• [WHAT THE EXERCISE ASKS]:
Where does the string "agent" appear in the records? Copy each line that holds it.

• [ENTRIES SUPPLIED]:
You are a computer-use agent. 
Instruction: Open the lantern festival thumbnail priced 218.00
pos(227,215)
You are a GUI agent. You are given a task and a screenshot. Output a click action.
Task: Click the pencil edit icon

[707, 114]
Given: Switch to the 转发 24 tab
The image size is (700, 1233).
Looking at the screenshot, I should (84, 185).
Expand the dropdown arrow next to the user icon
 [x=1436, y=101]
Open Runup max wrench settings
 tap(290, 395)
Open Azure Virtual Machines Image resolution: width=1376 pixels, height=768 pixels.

* * *

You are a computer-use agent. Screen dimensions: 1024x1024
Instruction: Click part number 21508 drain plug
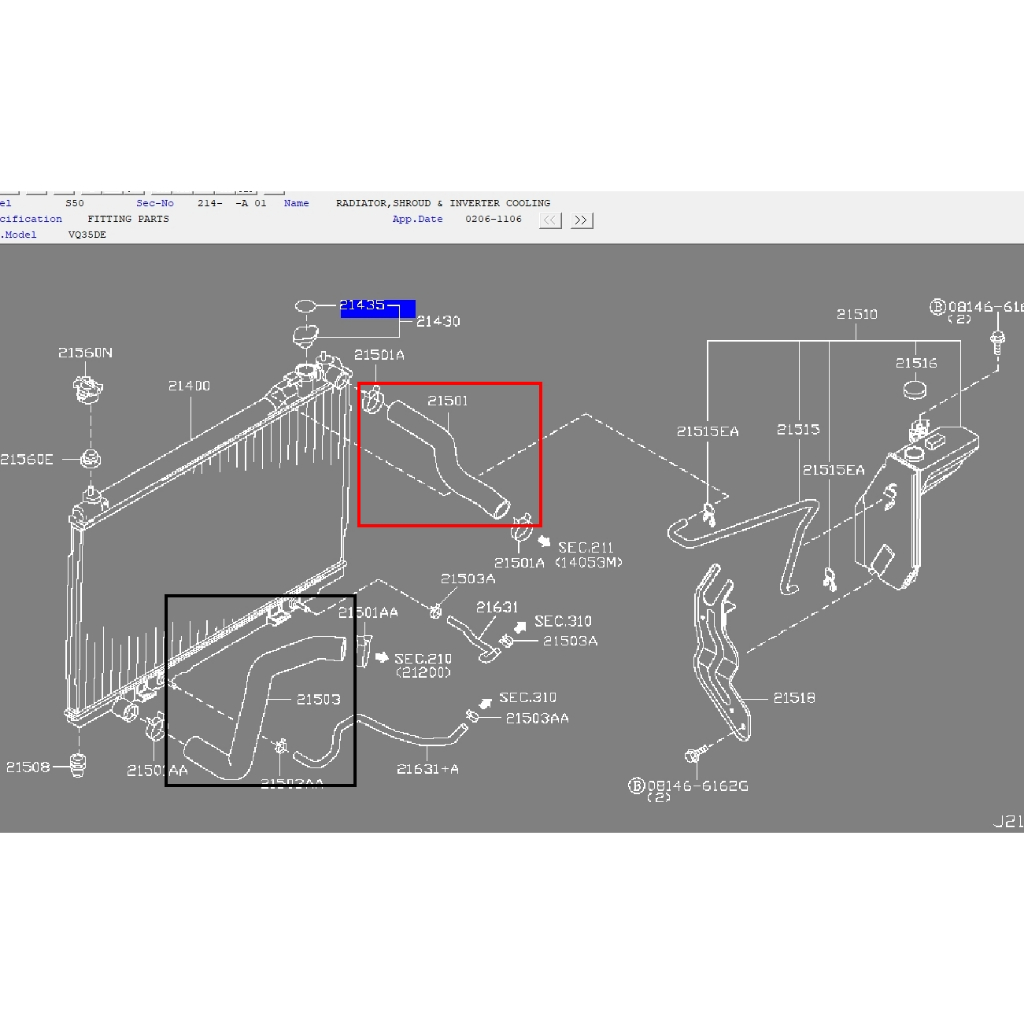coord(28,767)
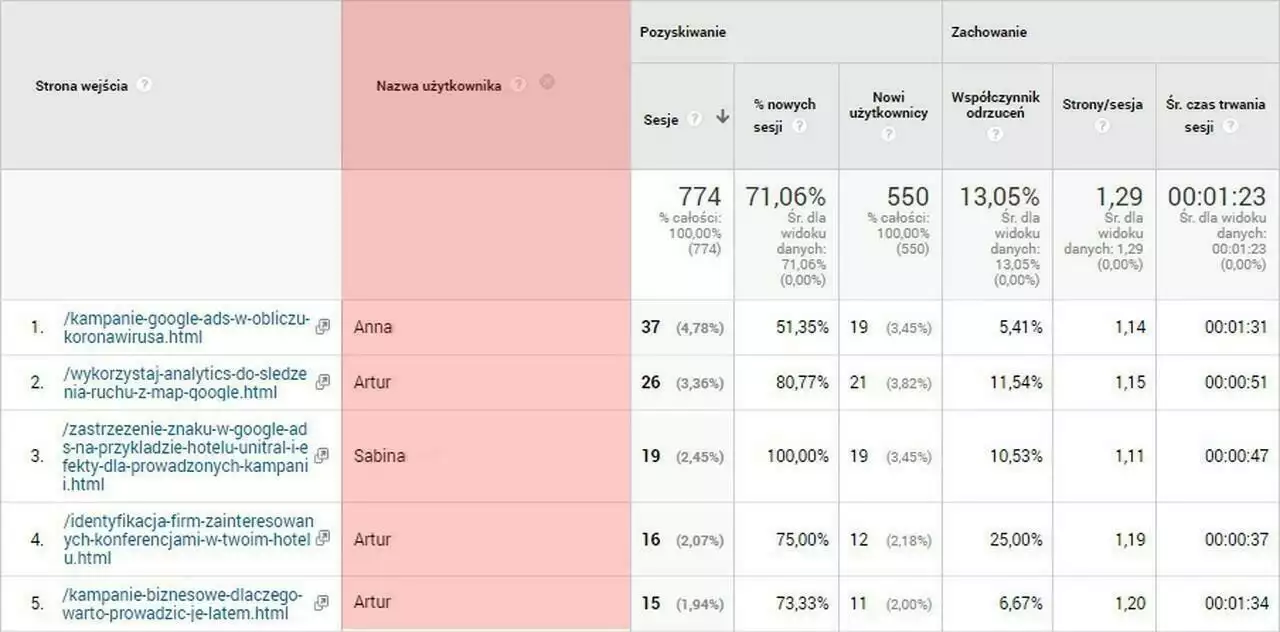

• [SOLVED PROBLEM]:
You are a computer-use agent. 
You are a GUI agent. You are given a task and a screenshot. Output a click action.
You are a computer-use agent. Screen dimensions: 1024x1024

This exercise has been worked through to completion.